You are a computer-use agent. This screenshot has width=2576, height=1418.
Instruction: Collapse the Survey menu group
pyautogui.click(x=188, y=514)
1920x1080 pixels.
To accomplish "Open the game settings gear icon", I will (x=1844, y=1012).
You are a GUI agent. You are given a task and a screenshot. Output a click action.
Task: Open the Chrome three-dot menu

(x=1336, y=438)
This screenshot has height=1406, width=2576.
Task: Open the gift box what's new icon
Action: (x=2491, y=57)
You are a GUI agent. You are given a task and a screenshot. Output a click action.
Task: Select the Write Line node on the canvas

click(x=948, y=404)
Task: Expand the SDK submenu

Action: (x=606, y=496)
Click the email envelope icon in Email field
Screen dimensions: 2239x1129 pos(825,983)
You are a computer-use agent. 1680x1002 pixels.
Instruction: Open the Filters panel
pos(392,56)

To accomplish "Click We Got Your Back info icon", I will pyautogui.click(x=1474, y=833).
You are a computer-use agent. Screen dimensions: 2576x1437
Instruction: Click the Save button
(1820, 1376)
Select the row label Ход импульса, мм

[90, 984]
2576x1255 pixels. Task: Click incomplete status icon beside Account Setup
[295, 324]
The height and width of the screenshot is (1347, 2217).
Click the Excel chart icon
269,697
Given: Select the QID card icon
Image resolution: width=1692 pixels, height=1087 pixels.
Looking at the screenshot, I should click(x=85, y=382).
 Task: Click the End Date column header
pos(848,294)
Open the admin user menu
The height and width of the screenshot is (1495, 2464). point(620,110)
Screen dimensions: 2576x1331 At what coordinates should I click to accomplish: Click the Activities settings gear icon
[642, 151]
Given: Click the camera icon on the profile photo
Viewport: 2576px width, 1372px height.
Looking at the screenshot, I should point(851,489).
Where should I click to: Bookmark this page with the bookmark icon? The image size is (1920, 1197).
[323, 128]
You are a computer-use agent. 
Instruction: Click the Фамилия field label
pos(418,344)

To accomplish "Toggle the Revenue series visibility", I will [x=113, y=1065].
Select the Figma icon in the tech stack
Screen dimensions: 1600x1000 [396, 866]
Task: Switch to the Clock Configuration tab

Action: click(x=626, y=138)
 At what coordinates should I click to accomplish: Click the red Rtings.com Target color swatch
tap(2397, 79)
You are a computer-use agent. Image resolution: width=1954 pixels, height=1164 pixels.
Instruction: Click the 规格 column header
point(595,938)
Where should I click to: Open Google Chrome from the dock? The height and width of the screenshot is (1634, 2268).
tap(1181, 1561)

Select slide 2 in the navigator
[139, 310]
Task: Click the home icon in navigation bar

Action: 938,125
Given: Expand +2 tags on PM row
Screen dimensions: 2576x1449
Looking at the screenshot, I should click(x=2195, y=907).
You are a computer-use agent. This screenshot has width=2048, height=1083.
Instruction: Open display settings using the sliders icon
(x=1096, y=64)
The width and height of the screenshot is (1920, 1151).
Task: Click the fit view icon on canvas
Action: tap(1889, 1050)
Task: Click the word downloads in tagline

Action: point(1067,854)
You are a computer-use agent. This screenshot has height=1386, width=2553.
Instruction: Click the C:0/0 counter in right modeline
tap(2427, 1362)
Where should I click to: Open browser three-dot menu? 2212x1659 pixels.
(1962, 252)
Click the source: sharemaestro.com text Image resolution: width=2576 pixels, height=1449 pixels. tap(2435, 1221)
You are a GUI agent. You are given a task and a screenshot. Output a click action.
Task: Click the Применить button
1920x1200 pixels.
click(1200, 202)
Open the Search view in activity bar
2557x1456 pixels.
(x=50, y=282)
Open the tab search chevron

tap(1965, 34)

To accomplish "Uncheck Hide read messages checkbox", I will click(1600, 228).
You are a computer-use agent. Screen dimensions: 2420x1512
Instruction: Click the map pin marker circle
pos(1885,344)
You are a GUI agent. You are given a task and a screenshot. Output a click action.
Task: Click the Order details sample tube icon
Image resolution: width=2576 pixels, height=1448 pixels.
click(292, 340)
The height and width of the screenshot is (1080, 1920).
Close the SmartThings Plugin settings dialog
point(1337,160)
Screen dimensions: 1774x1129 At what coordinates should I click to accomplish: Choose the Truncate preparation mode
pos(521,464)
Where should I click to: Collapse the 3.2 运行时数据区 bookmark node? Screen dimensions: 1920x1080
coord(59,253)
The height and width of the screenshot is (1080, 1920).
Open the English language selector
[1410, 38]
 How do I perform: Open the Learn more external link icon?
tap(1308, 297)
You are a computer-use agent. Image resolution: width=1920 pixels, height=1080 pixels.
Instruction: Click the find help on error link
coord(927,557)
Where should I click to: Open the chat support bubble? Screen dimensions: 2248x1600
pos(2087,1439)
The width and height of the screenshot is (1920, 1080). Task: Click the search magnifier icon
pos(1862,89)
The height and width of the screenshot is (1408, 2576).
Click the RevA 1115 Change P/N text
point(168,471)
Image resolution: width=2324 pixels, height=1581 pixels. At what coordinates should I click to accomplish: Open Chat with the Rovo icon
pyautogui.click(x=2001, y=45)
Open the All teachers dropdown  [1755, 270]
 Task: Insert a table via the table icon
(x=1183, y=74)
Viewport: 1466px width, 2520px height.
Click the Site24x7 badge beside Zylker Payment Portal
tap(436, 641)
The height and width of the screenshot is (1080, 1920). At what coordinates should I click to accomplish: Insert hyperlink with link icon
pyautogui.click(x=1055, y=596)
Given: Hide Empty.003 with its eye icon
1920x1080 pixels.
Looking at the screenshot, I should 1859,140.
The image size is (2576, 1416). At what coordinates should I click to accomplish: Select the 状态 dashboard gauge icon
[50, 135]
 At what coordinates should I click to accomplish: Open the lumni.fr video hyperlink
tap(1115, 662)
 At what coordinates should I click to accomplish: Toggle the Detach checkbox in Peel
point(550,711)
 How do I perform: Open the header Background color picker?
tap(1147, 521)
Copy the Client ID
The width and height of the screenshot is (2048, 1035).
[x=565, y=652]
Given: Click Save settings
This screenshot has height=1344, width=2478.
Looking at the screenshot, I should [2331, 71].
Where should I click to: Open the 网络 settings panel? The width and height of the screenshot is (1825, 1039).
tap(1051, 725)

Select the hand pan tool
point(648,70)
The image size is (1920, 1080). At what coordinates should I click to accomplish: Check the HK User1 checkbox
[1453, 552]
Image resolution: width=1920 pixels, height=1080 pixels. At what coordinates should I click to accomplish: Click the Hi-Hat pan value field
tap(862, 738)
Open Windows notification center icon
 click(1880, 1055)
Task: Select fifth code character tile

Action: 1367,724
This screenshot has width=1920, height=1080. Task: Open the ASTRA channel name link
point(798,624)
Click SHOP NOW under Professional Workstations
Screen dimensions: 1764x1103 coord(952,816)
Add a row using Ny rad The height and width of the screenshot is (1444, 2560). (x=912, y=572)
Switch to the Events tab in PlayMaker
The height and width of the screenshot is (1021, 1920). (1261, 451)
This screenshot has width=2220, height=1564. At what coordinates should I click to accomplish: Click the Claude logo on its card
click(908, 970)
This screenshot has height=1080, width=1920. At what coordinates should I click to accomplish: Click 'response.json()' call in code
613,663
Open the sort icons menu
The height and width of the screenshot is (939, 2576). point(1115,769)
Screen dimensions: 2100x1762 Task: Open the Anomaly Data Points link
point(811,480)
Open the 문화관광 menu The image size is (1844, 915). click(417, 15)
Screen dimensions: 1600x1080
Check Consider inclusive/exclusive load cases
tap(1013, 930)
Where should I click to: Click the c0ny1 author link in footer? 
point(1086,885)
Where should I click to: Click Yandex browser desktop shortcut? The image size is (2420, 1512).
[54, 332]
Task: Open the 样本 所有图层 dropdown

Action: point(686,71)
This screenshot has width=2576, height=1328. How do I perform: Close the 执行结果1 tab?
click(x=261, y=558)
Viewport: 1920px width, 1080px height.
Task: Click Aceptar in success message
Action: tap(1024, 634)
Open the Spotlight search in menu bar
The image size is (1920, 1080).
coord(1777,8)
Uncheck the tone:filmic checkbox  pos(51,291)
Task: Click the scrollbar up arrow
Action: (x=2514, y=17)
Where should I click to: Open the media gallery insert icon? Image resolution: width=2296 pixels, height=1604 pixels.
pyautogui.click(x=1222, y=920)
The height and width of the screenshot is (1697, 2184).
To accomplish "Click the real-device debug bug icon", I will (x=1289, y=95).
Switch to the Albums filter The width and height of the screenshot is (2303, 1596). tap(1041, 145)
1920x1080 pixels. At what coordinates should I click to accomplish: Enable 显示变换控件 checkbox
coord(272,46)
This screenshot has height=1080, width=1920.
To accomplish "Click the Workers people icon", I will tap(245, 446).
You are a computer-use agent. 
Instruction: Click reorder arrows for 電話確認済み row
::::
INSTRUCTIONS FOR THE TASK:
Each line above that has the word "Hide" should be copied.

TASK RESULT:
To accomplish "Uncheck Hide read messages checkbox", I will click(1600, 228).
Given: Hide Empty.003 with its eye icon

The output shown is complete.